Depreciation, depletion and amortization expense (DD & A) increased 7% to $1.3 billion, largely due to incremental depreciation expense resulting from property additions, including those resulting from the consolidation of certain variable interest entities as a result of adopting FIN 46R at December 31, 2003.

Other taxes increased 9% to $519 million, primarily due to higher gross receipts taxes and higher severance and property taxes associated with increased commodity prices.

Other income increased to $186 million from a net loss of $40 million, primarily reflecting:

  A $61 million increase resulting from net realized gains (including investment income) associated with nuclear decommissioning trust fund investments as opposed to net realized losses (including investment income) during the prior year;
  A $23 million benefit associated with the disposition of CNGI’s investment in Australian pipeline assets that were sold during 2004; and
  The impact of the following charges recognized in 2003, which did not recur in 2004:
    $57 million of costs associated with the acquisition of DFV senior notes;
    $27 million for the reallocation of equity losses between Dominion and the minority interest owner of DFV; and
    A $62 million impairment of CNGI’s investment in Australian pipeline assets held for sale.

Income taxes—Dominion’s effective tax rate decreased 3.0% to 35.6% for 2004, reflecting an increase in the valuation allowance for 2003 with no comparable increase in 2004, partially offset by increases in 2004 in utility plant differences and other factors.

Loss from discontinued operations decreased to $15 million from $642 million, primarily reflecting the sale of Dominion’s discontinued telecommunications operations during May 2004 and the impact of the following charges recognized in 2003:

  Impairment of network assets and related inventories of $566 million. Dominion did not recognize any deferred tax benefits related to the impairment charges, since realization of tax benefits is not anticipated at this time based on Dominion’s expected future tax profile. In addition, Dominion increased the valuation allowance on deferred tax assets recognized by its telecommunications investment, resulting in a $48 million increase in deferred income tax expense; and
  Telecommunications operating losses of $28 million.

2003 vs. 2002

Operating Revenue

Regulated electric sales revenue increased less than 1% to $4.9 billion, primarily reflecting the combined effects of:

  A $54 million increase from customer growth associated with new customer connections;
  A $42 million increase from higher fuel rate recoveries.
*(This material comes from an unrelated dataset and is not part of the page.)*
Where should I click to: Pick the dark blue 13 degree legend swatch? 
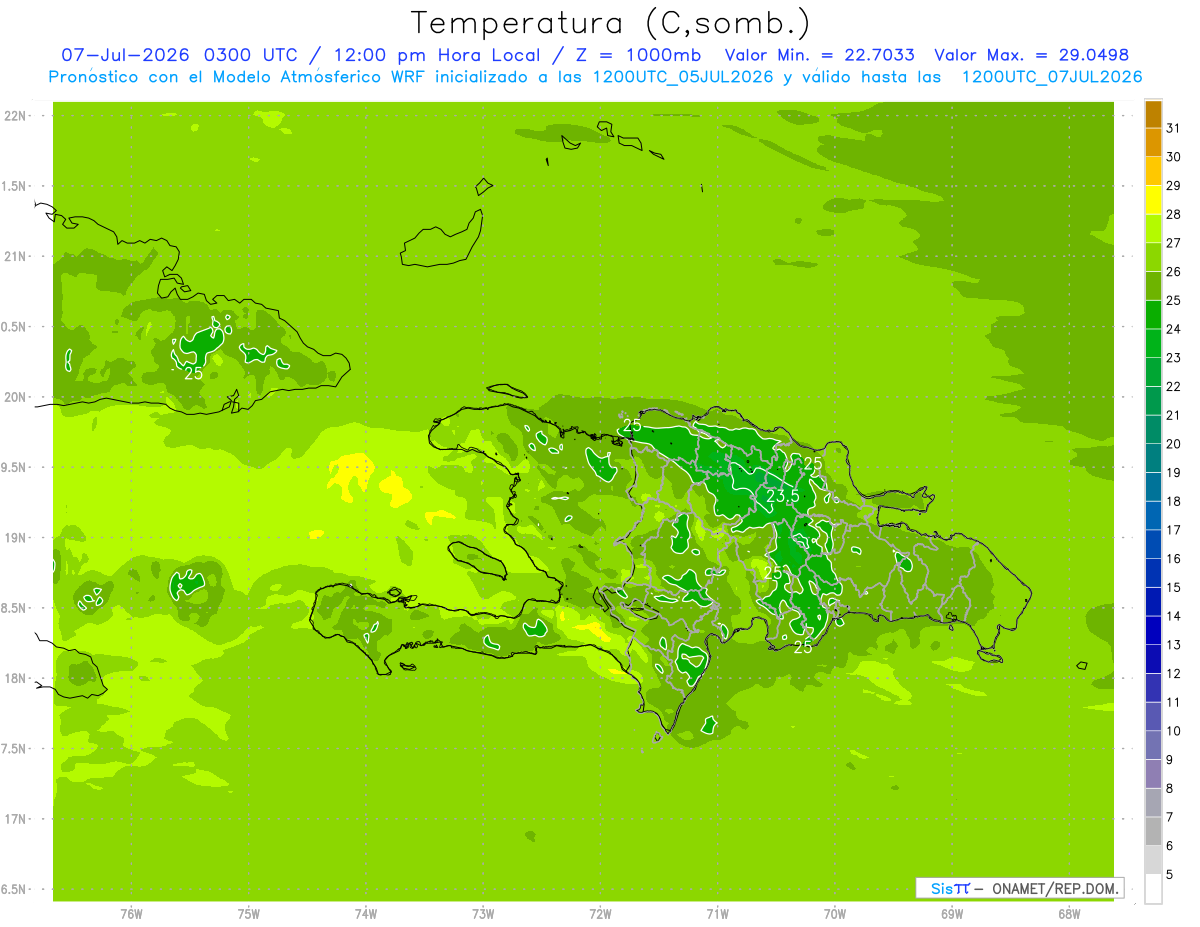1153,631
Fuel rate recoveries were generally offset by a comparable increase in fuel expense and did not materially affect net income; and
  A $103 million decrease associated with milder weather.
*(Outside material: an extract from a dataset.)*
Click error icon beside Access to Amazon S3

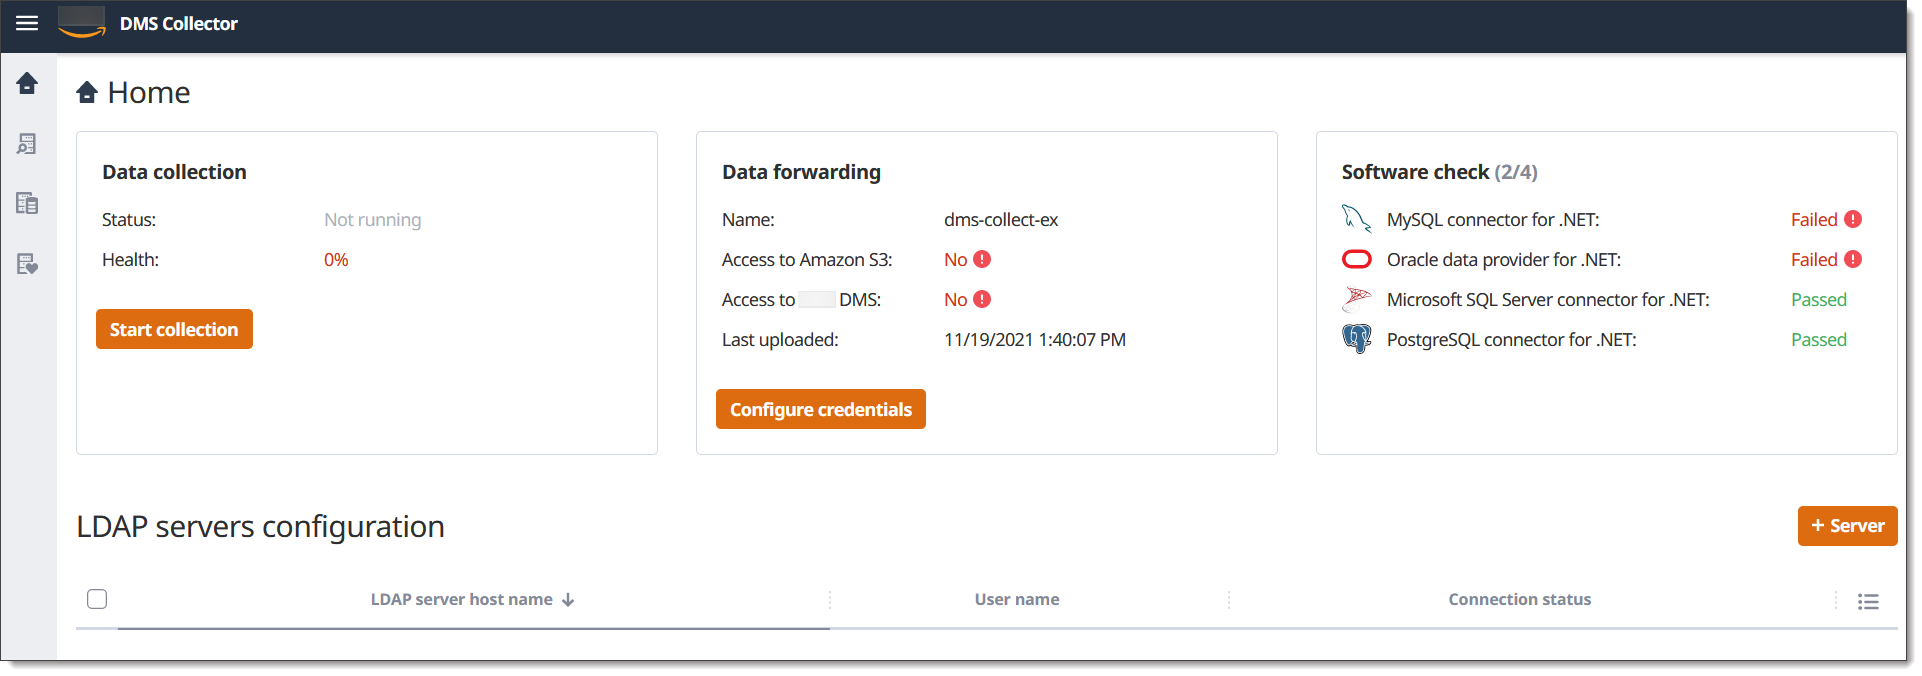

Regulated gas sales revenue increased 44% to $1.3 billion, primarily due to the combined impact of a $289 million increase due to higher rates for regulated gas distribution operations primarily related to the recovery of higher gas prices and a $79 million increase associated with comparably colder weather in the first and fourth quarters of 2003. The effect of this net increase in regulated gas sales revenue was largely offset by a comparable increase in Purchased gas, net expense.

Nonregulated electric sales revenue increased 11% to $1.1 billion, primarily reflecting the combined effects of:

  A $77 million increase in revenue from merchant generation operations, reflecting higher volumes ($59 million) and higher prices ($18 million). The increase in volumes can be attributed to fewer outage days at the Millstone Power Station in 2003 and a full year’s sales from generating units placed into service during 2002;
  A $76 million increase in revenue from nonregulated retail energy marketing operations, primarily as a result of customer growth, including the acquisition of new customers previously served by other energy companies during 2003; and
  A $43 million decrease in revenue from energy trading and marketing activities due to unfavorable changes in the fair value of derivative contracts held for trading purposes and the impact of adopting EITF 02-3, partially offset by increased margins.

Nonregulated gas sales revenue increased 121% to $1.7 billion, primarily reflecting:

  An $82 million increase in revenue from retail energy marketing operations, reflecting higher prices ($78 million) and higher volumes ($4 million);
  A $659 million increase in revenue from producer services operations, reflecting higher prices ($467 million) and higher volumes ($192 million); and
  A $208 million increase in revenue from energy trading and marketing activities due to higher margins, favorable changes in the fair value of derivative contracts held for trading purposes and the impact of adopting EITF 02-3.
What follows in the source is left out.